Q. We were talking about your set point in the tiebreak. Unfortunately you lost it, but you reacted well; after the tiebreak you were still there. You still believed in what you could do, so there is not much difference. But then you couldn't do anything; your legs were not working any longer.
DAVID GOFFIN: Yes, yes. Is it a question?

Q. No, no, but can you tell us more about this 5-3 point?
DAVID GOFFIN: It was a pity. I was playing to win the point, but he was back with a number of shots and then the break point. It was along the line. That's on my second ball, so not much difference.

And during the last game of the third set it was just a few points that I could have won but he won them, so then it became complicated. It was tough physically. I had so many opportunities. I was leading for such a long spell, two-and-a-half sets, and then it was 2 sets to 1. Dominic is playing better and better, so it is hard. It's not easy then to come back.

Q. In general, what would you say about this tournament and what are the benefits for the rest of your career?
DAVID GOFFIN: Well, the conclusions are quite positive even though, as we speak, I'm disappointed after this match. I'm very disappointed.

But it's a very positive tournament. First time I have reached quarterfinals in a Grand Slam. It was a very good tournament. Difficult to manage sometimes with the rain, the conditions, and round of 16 against Ernests, yet a good tournament for me.

And then the rest, what am I going to do now? Well, I have gained more confidence, and I'll continue on grass.

Q. Did you manage to enjoy your matches, to realize that this was your first quarterfinals? You've played on minor courts usually when it was raining; whereas today you played in front of several hundreds of people for your first quarterfinals. Did you enjoy it?
DAVID GOFFIN: Well, never mind if it's raining, if you're in the mud, it was quarterfinals.

The court was not crammed with people. I played before that on the annex courts, and yet the performance and the tennis match is still something important. It's not the people here that account for the performance. It's the players.

I think that I had the level, I had the performance.

Q. Now you're going to be No. 11, so how do you feel in the world, No. 11?
DAVID GOFFIN: Oh, I didn't know. We will see on Monday. But okay. I'm going up two notches. Level 11, why not? Okay. Well, it's a number. That's all.

I'll try and continue and go up.

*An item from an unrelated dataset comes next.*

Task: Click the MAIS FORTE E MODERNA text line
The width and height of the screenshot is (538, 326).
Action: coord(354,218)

The thing I'll remember is that, you know, I have never done that before, quarterfinals here.

And then little by little I will be thinking about Wimbledon. It will come very quickly. I want to be ready for the grass season. I'll continue. My objective is to continue to improve and to win again more and more matches.

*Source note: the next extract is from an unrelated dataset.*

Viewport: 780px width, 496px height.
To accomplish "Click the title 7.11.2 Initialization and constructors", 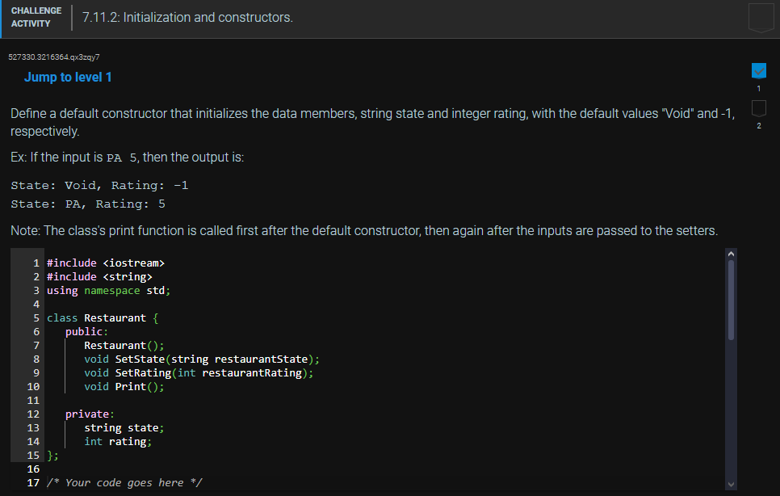I will tap(186, 17).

Q. You and he are very close. What's the difference between you and Djokovic playing against Dominic in the semis? Do you feel like you're far from Novak or close to him?
DAVID GOFFIN: It's difficult to know. You know, it's a match during which you have to win three sets against Novak. It all depends on the conditions. It depends on the match.

Maybe there are moments when he doesn't play that well, but for the Grand Slams he plays his best tennis because he's so prepared. I don't know.

I think that sometimes he can be defeated, but then you have to play excellent tennis and seize all opportunities. For instance, in Miami I had opportunities. I didn't seize them. He was very solid.

Now, Dominic played against him in Miami before me and he had opportunities with break points and he lost. He lost in two sets.

So you have to play incredible tennis. You have to seize all opportunities. Because even though sometimes he can be beaten, he's so strong.

Q. What are you going to do for the grass season? Will this match change something for you?
DAVID GOFFIN: At present, what I have planned is Rosmalen and Halle. Then we'll see what's going to happen.